• [Document segment]:
The Detroit Mercy Titans basketball statistical leaders are individual statistical leaders of the Detroit Mercy Titans men's basketball program in various categories, including points, rebounds, assists, steals, and blocks. Within those areas, the lists identify single-game, single-season, and career leaders. The Titans represent the University of Detroit Mercy (UDM) in the NCAA Division I Horizon League.

UDM was established in its current form in 1990, when the University of Detroit (UD) merged with the nearby Mercy College of Detroit. With the merger, UDM inherited the UD athletic program, along with all of its records. The history of UDM men's basketball thus dates to UD's first season of basketball competition in 1905, when the school was known as Detroit College. However, the school's record book does not generally list records from before the 1950s, as records from before this period are often incomplete and inconsistent. Since scoring was much lower in this era, and teams played much fewer games during a typical season, it is likely that few or no players from this era would appear on these lists anyway.

• [Listed records]:
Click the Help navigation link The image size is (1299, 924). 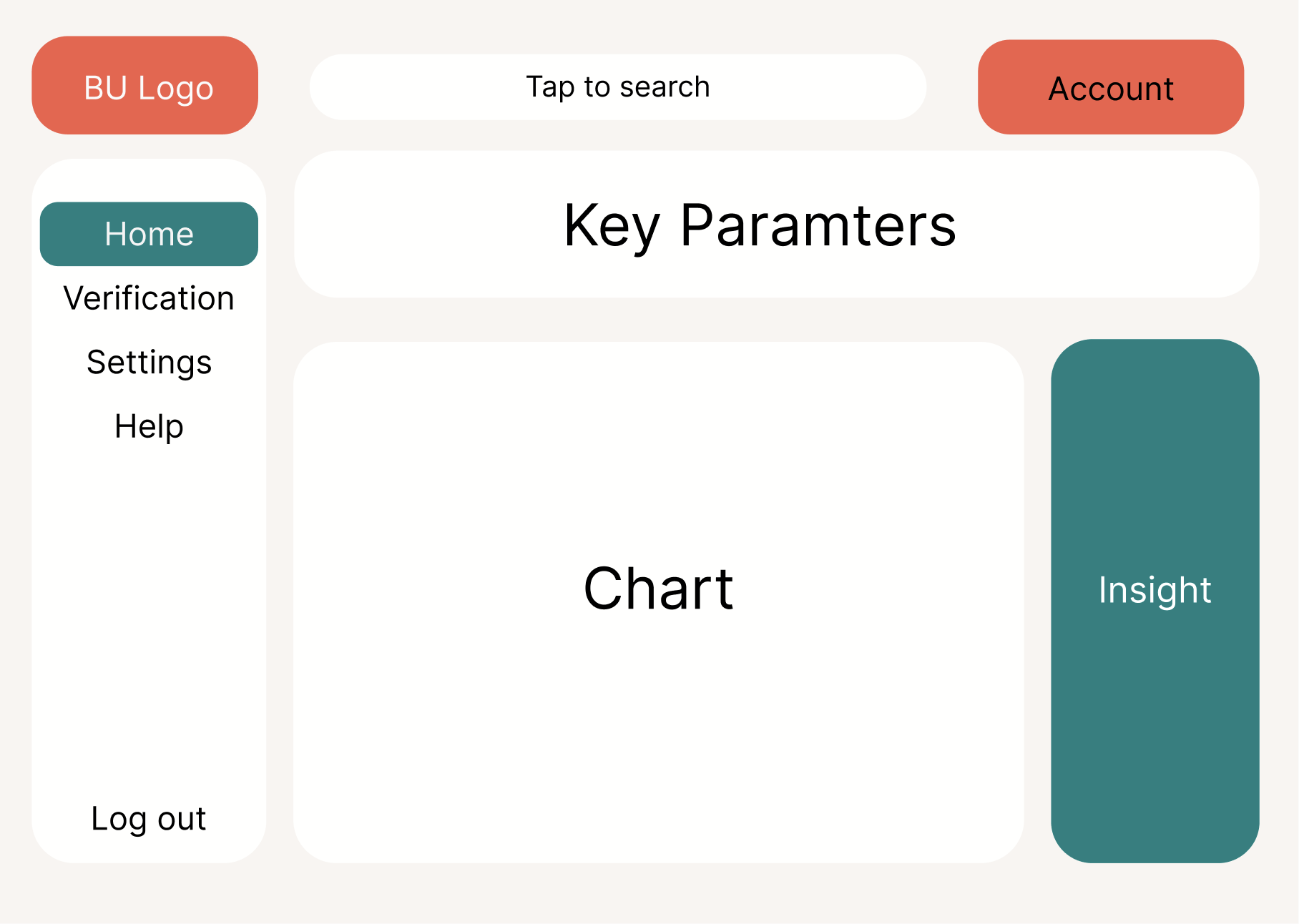click(x=149, y=426)
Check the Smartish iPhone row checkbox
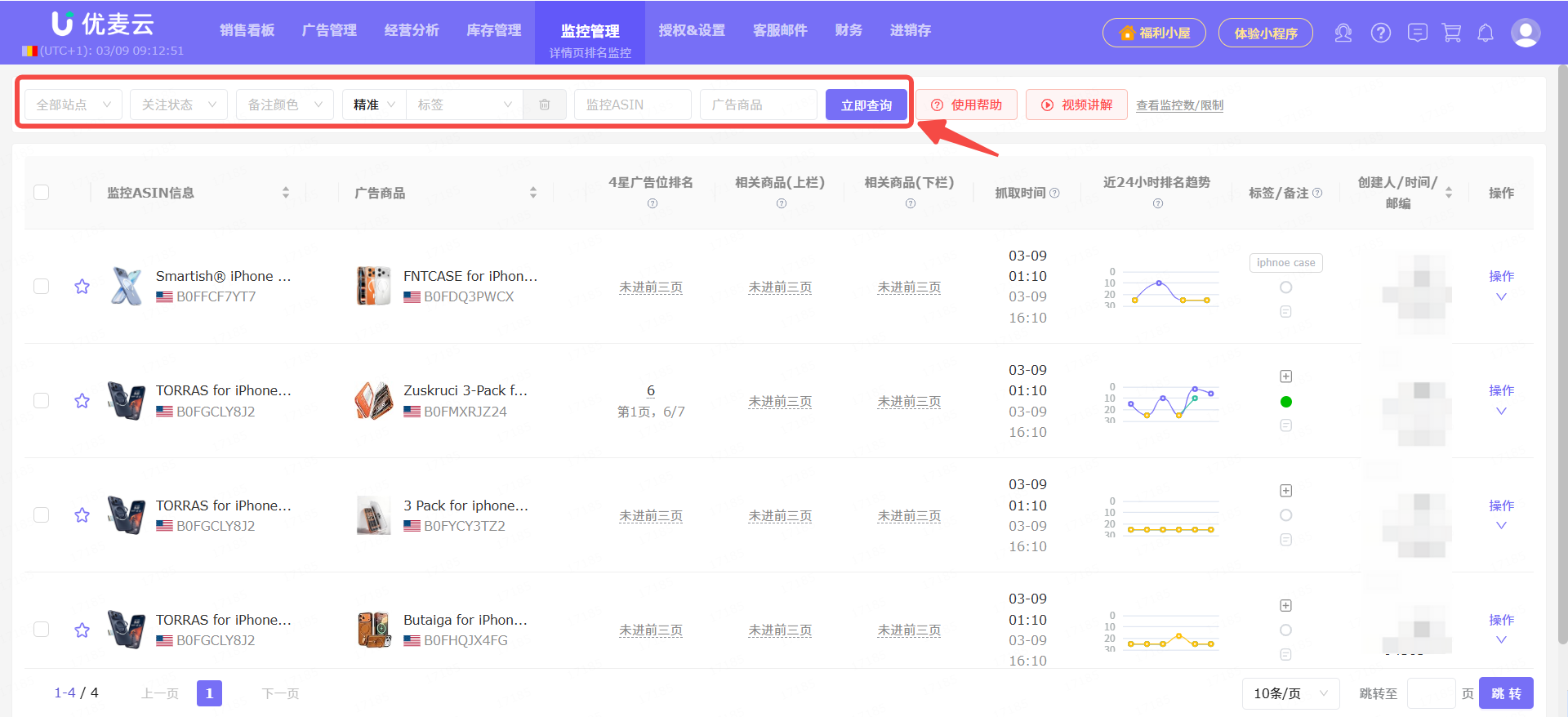Viewport: 1568px width, 717px height. tap(42, 287)
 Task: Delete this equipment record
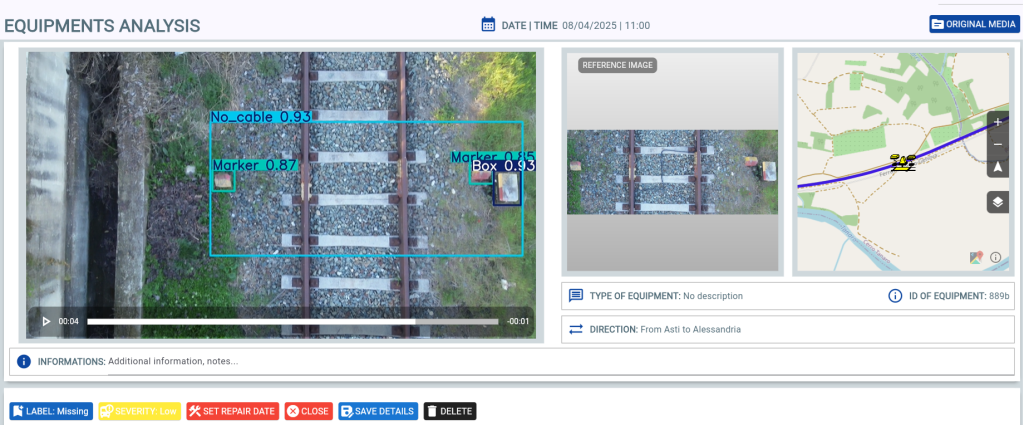450,411
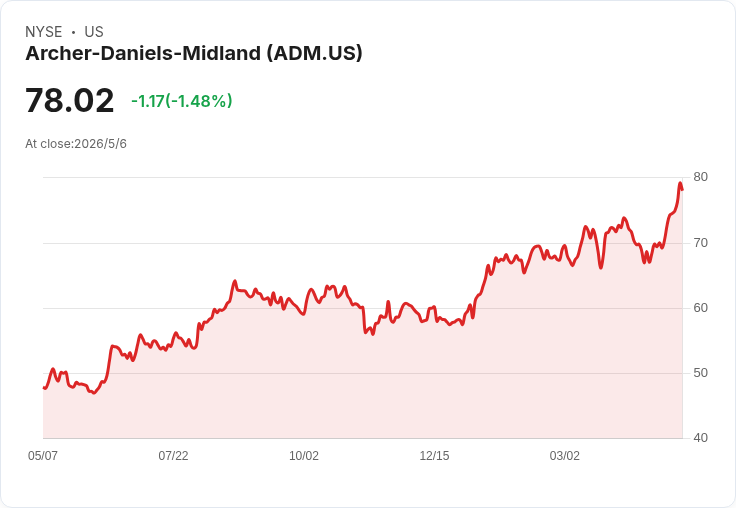
Task: Click the US market label
Action: click(x=94, y=32)
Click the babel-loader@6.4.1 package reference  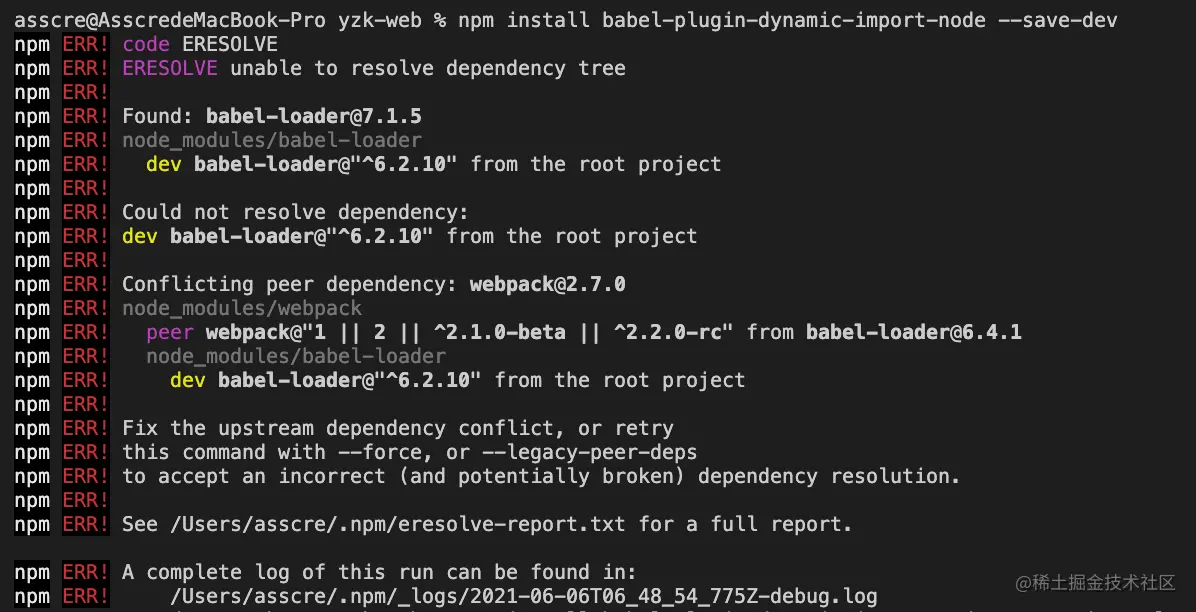point(914,332)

• [To be done]: Please take the text on Detroit Mercy Titans basketball statistical leaders further, starting after its last sentence. The rows are separate material, unrelated to the text on Detroit Mercy Titans basketball.

• [Exercise answer]:
Official NCAA basketball records date only to the 1937–38 season, the first of what it calls the "modern era" of men's basketball, following the abolition of the center jump after each made basket. Official statistical rankings in scoring began in 1947–48. Individual rebounds and assists were first officially recorded in the 1950–51 season; while rebounds have been recorded in each subsequent season, the NCAA stopped recording individual assists after the 1951–52 season, not resuming that practice until 1983–84. Individual blocks and steals were first officially recorded in 1985–86. UDM nonetheless includes player statistics from all men's basketball seasons in its record books, regardless of whether the NCAA officially recorded those statistics in the relevant seasons.

These lists are updated through UDM's win over Purdue Fort Wayne in the first round of the 2023 Horizon League tournament. Currently active players are indicated in bold.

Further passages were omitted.